Thank you all… Love you guys and I don’t know where I’d be without you praying for us!





Posted by: JeriRose12

Is Raymond doing any kind of physical violence to you? It is OK to love him, but not to let him come into your home if that is the case. (Based on this: He went on to tell our children that “Because of your mother I’m on probation for the next year of my life, which means that if I even brush by her she can call the police and have me arrested for assault and I’ll go to jail for the remainder of my probation”).... You can love him and still set boundries and refuse to let him in your home if he is hurting you or the children.

Dear Lord, I pray that You will save Rayomond to the uttermost! I pray he will see the error of his ways. Convict him by Your Holy Spirit with Godly sorrow leading to repentance unto salvation. I pray that he will love the Lord his God with all his heart, soul, mind and strength and love his neighbor (wife and children) as himself.

Father, send healing to this family.

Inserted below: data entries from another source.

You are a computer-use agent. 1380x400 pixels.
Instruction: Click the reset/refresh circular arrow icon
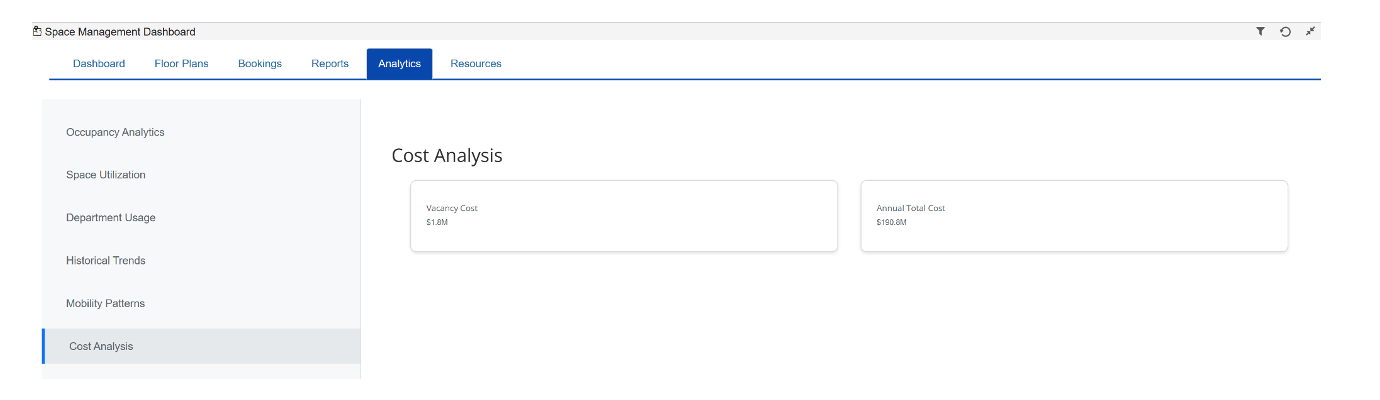[1286, 32]
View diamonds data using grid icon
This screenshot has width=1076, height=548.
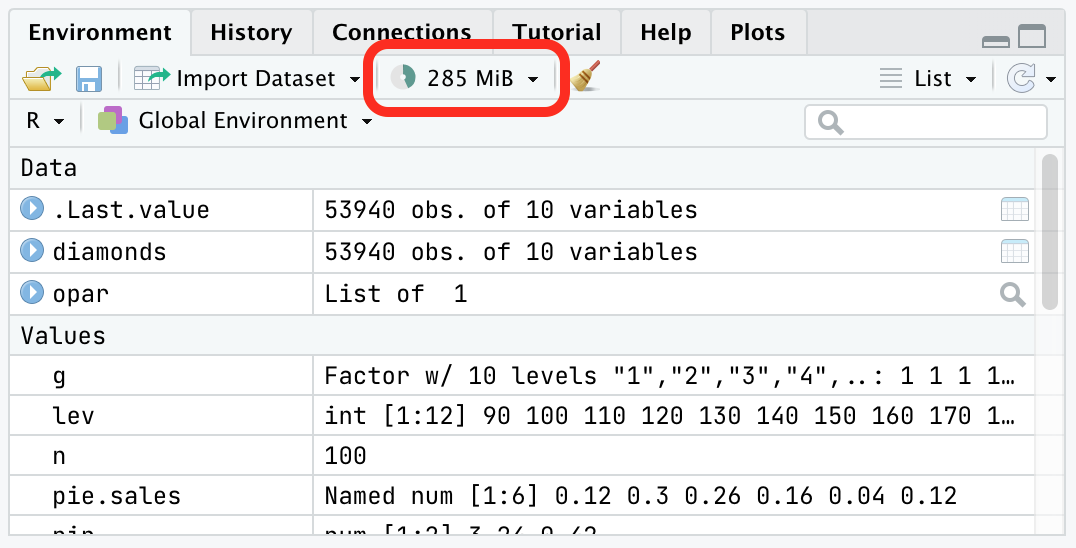[1014, 252]
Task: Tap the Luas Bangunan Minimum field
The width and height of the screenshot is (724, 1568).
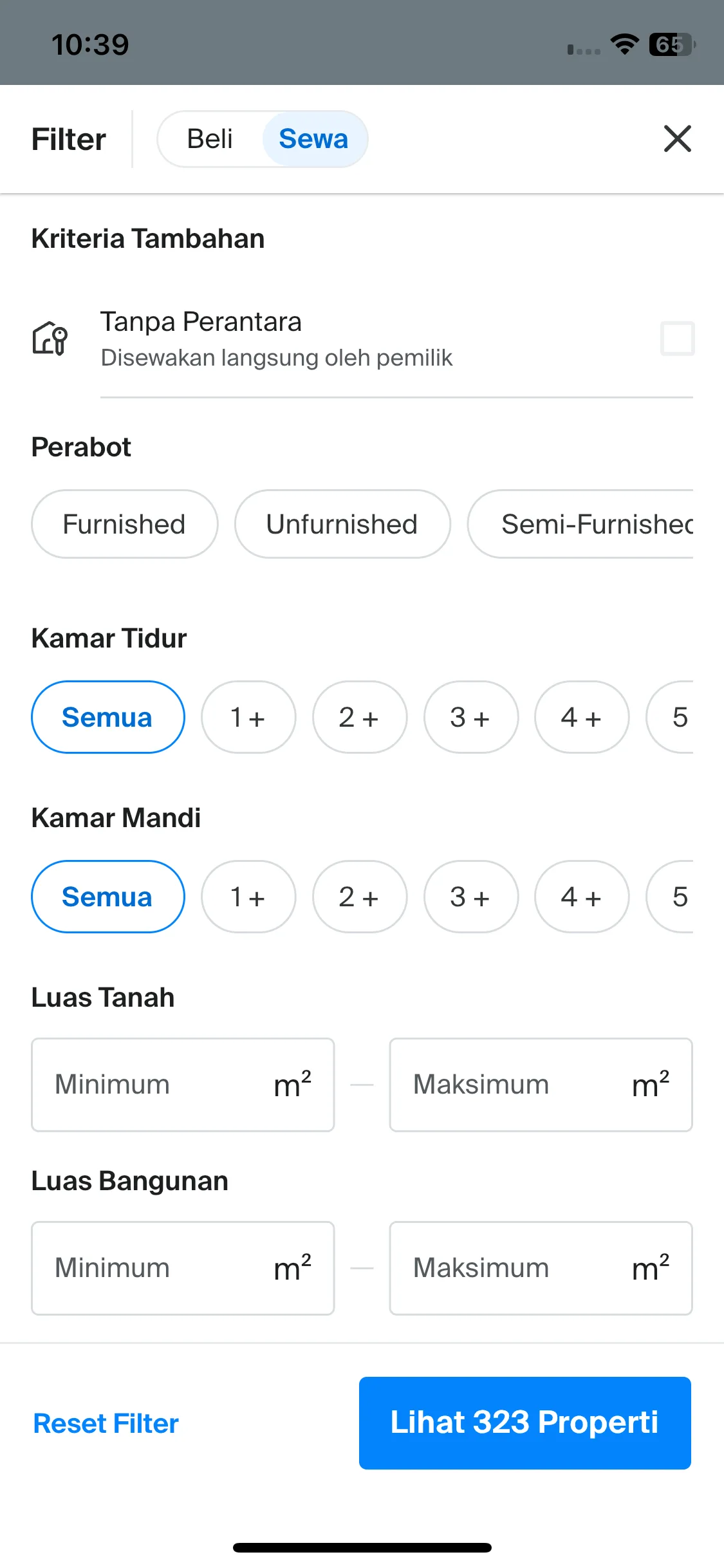Action: pyautogui.click(x=183, y=1268)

I pray that each member in this family will seek WHOLENESS IN YOU. I pray they are WHOLE as individuals, not expect their Dad or husband to make them whole. Let them release Raymond from all responsibility of making them happy or satisfied. Let them find all happiness and satisfaction in You alone. No person can ever do for us what only YOU can, and I pray that they are coming to YOU ALONE for their fulfillment. Let them seek YOU, not a healed family. Let them love the Lord their God, with all their heart, soul, mind and strength (YOU FIRST) and love their neighbor (Raymond?Dad) as themselves.

I pray and ask all this, in Jesus Name, amen.

~JeriRose~
Finding YOU in 2005




Posted by: Genna

No Raymond has never been physically violent towards any of us, I would not allow that. He is verbal and mentally abusive, especially towards me. The Lord is First and foremost in my mind and heart. I spend multiple multiple hours daily in prayer and just plain out talking to my heavenly father. He really is the only one who is willing to listen to me with an honest heart. He knows my heart and therefore knows I'm speaking the truth when others look at me with doubt.

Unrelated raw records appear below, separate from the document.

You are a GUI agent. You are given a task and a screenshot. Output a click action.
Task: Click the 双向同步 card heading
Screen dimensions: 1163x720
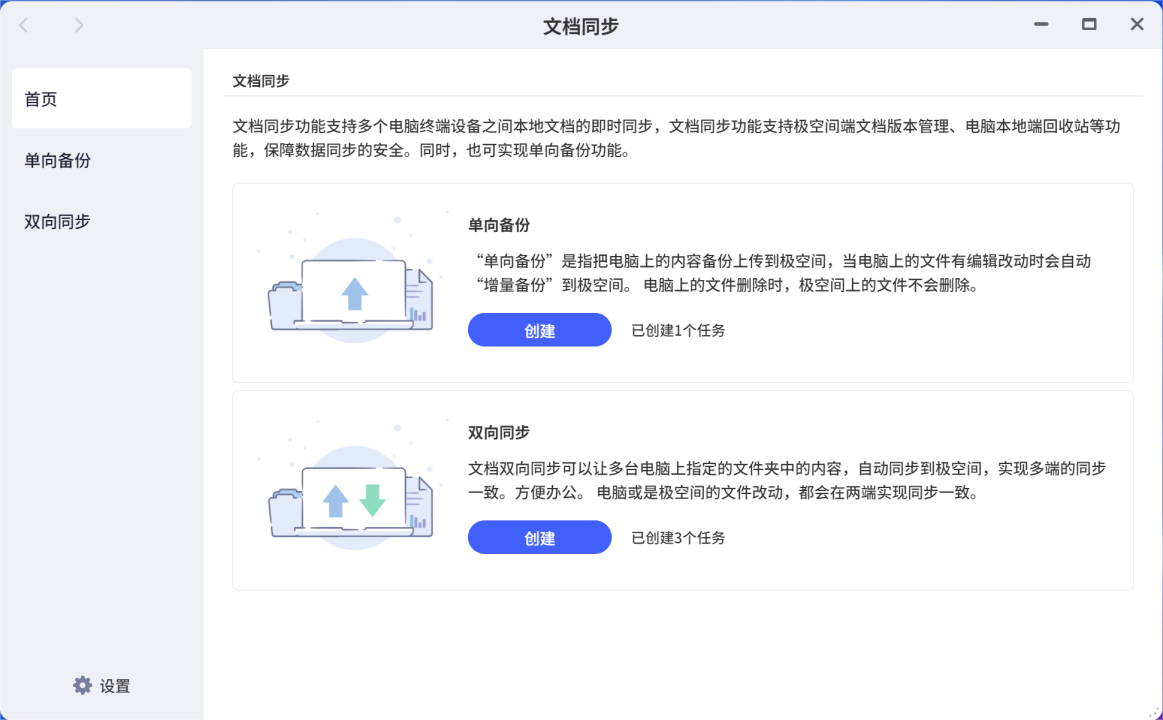pyautogui.click(x=498, y=432)
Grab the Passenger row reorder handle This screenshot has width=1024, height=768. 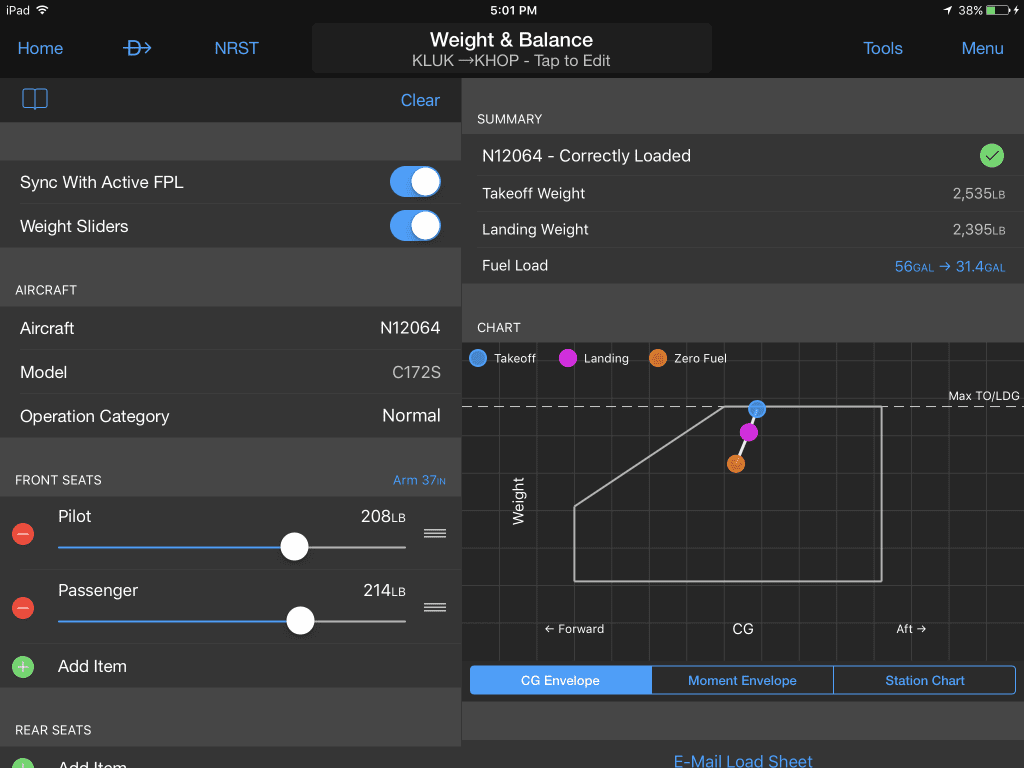(434, 607)
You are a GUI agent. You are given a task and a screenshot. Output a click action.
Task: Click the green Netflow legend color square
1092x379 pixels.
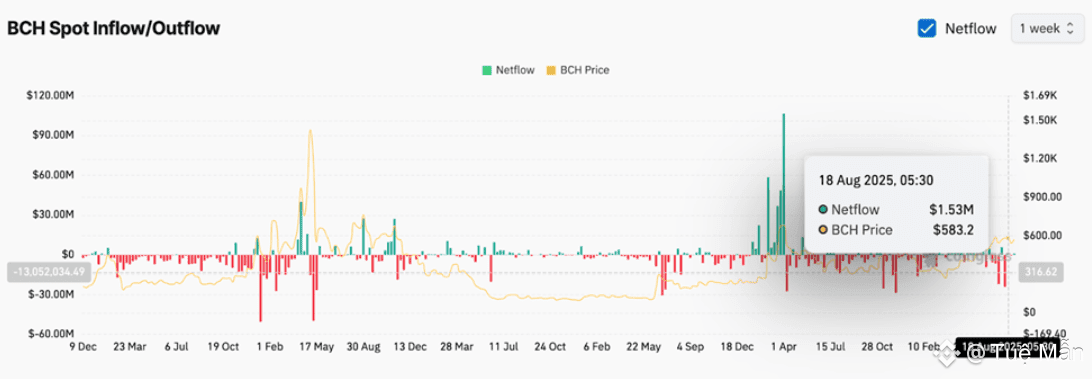click(x=487, y=70)
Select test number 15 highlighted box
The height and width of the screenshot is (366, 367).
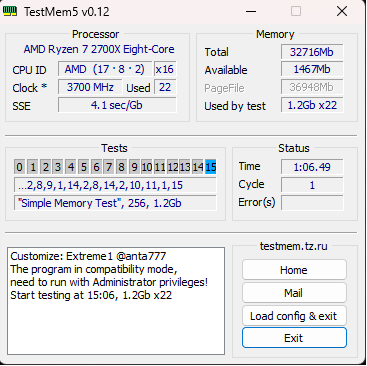click(x=211, y=167)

Raymond is the love of my life and I will never stop loving him, I have put him completely in Gods hands and I'm just sitting back waiting for the Lord to do something in the physical that I can see.
Thank you for praying for us, we do appreciate each and every prayer. Raymond is honestly a Great man, who I know is trapped, but he WILL be released, this I have been promised!
Again please keep us before the throne
Love and prayers
Genna
IN THE CENTER OF EVERY PRAYER IS RAY! Loving and praying you home EVERY day babe!